In the first paragraph describe how the project will bring risk to the company or decrease the risk of the company.
This week your team will need the weighted average cost of capital to use for each project. For projects in the existing line of business the appropriate cost of capital is the firm’s cost of capital (or in Chipotle’s case an 8% cost of capital is warranted). For project outside the normal course of business, the cost of capital must be adjusted up or down from the corporate rate compensate for the increased risk or the decrease risk brought to the corporation by the acceptance of this project.
The write up should read some as follows:
For the ____________________ project we believe this project will have more risk, have less risk, or will equal risk (pick one) with Chipotles’ existing business. For the following reasons ………………………………………………………………

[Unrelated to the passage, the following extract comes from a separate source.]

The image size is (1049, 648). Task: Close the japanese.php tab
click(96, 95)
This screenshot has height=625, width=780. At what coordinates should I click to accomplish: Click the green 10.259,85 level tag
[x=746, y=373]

If the project is outside the normal operations of the firm, such as entering a new line of business, franchising, urban farming, international expansion, adding bars, then look up the betas for firms in that business and their debt to total assets percentages. For menu expansion projects, your job is done because these projects would have equivalent risk to existing operations of Chipotle. So, you do not need to go any further.
Some groups may go outside Chipotle’s normal business and enter industries with different risk profiles. For these groups you will need to do the following:
- For a new line of business, franchising, drive thrus, I would suggest using YUM, Wendy’s, and McDonalds look up their betas on Yahoo Finance and average these betas.

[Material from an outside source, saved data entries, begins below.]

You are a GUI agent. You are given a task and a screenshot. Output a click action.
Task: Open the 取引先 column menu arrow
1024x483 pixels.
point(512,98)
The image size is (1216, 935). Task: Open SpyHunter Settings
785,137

- For farming and or urban farming I would suggest using the betas of Fresh Del Monte (FDP), Archer Daniels Midland (ADM), and Bunge (BG)
- For international expansion I would suggest using YUM Brands of China (YUMC) and Arco Dorados Holdings (ARCO) as a proxy companies in international restaurants. You will need to use Yahoo finance to find their beta and then average these.
- For adding bars, I would average the betas for Dave and Busters’ (PLAY), BJ Restaurants (BJRI), and Chuy’s (CHUY).
Your group will need to get or calculate the average Betas for the firms, the average debt levels (in dollars) and average market capitalizations for these proxy companies (more about how to do this later in these instructions). After you have collected these data, you can use the following assumptions in calculating the project’s weighted average cost of capital:
- Debt will have an after-tax cost of 4%.
When using the capital asset pricing model to calculate the cost of equity capital use these assumptions:
- The risk-free rate of return is 3.5%
- The Beta is whatever you averaged from the proxy companies.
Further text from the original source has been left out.